[Start Extracted text]
In the face of such attacks, the order from the Vatican is to close ranks, to fall in behind the Pope's stark reminder that the priesthood is forever. Jesus, the Pope insists, would have expected nothing less.

While the Gospels reveal Jesus as a compassionate, caring, loving, affectionate, demonstrative, exciting, captivating, and warm person — all qualities that make His sexuality human in the best sense of the word — and describe how He repeatedly touched people, either physically, psychologically, or spiritually, none of the Apostles makes any specific reference to the sort of sexual life Jesus expects from those who answer the call to follow Him. While notably Matthew and Luke point to the fact that Jesus was a sexual being — implicit in their recounting of His humanity — it has been left to Paul to set down his own views on celibacy in those words in the Letter to the Corinthians.

Paul points out twice more to the Corinthian Christians that he is merely expressing his personal ideas, and they should not think they are being handed on from Jesus. This careful caveat, one of the few disclaimers the Bible contains, seems unlikely material to have created a contemporary crisis both within and without the celibate community. Yet his handful of words has, close to two thousand years later, unleashed a sexual revolution within the Church, one that not only continues to have a direct effect on the lives of every priest and nun and the laity for whom they are spiritually responsible, but also has reached beyond to become an examination of religion itself in present-day culture.
[End Extracted text]
Requirement A
Please return, word for word, the part of the passage on priestly celibacy that opens with the words containing "In the face" and closes with "to the Corinthians.".
Requirement B
In the passage on priestly celibacy, how many more times does Paul tell the Corinthian Christians that he is only expressing his personal ideas?
[Start Collected data]
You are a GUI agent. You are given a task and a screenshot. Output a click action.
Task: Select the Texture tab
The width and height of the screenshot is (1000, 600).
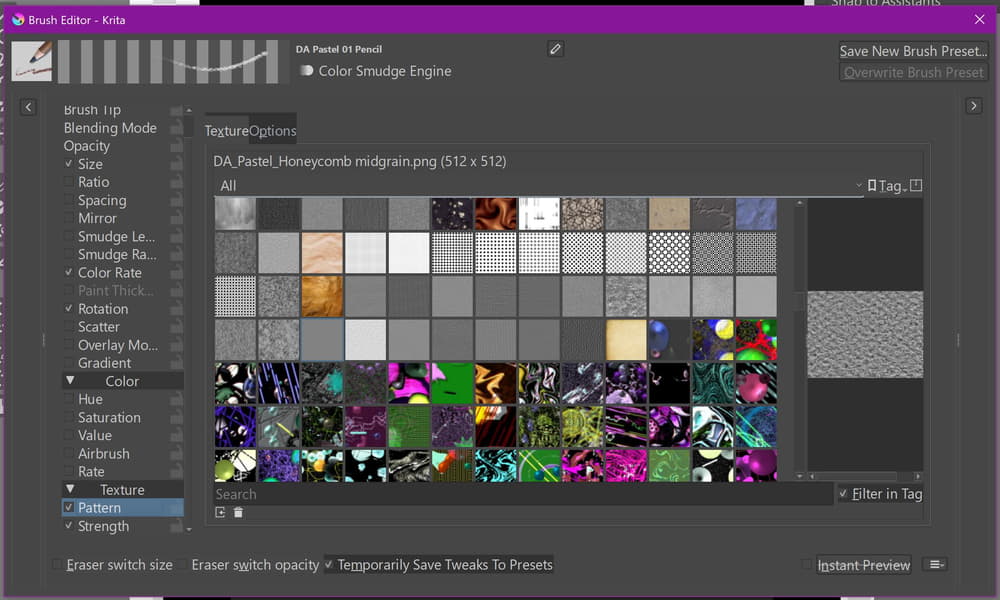(226, 131)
[End Collected data]
Written answer A
In the face of such attacks, the order from the Vatican is to close ranks, to fall in behind the Pope's stark reminder that the priesthood is forever. Jesus, the Pope insists, would have expected nothing less.

While the Gospels reveal Jesus as a compassionate, caring, loving, affectionate, demonstrative, exciting, captivating, and warm person — all qualities that make His sexuality human in the best sense of the word — and describe how He repeatedly touched people, either physically, psychologically, or spiritually, none of the Apostles makes any specific reference to the sort of sexual life Jesus expects from those who answer the call to follow Him. While notably Matthew and Luke point to the fact that Jesus was a sexual being — implicit in their recounting of His humanity — it has been left to Paul to set down his own views on celibacy in those words in the Letter to the Corinthians.

Written answer B
Twice more.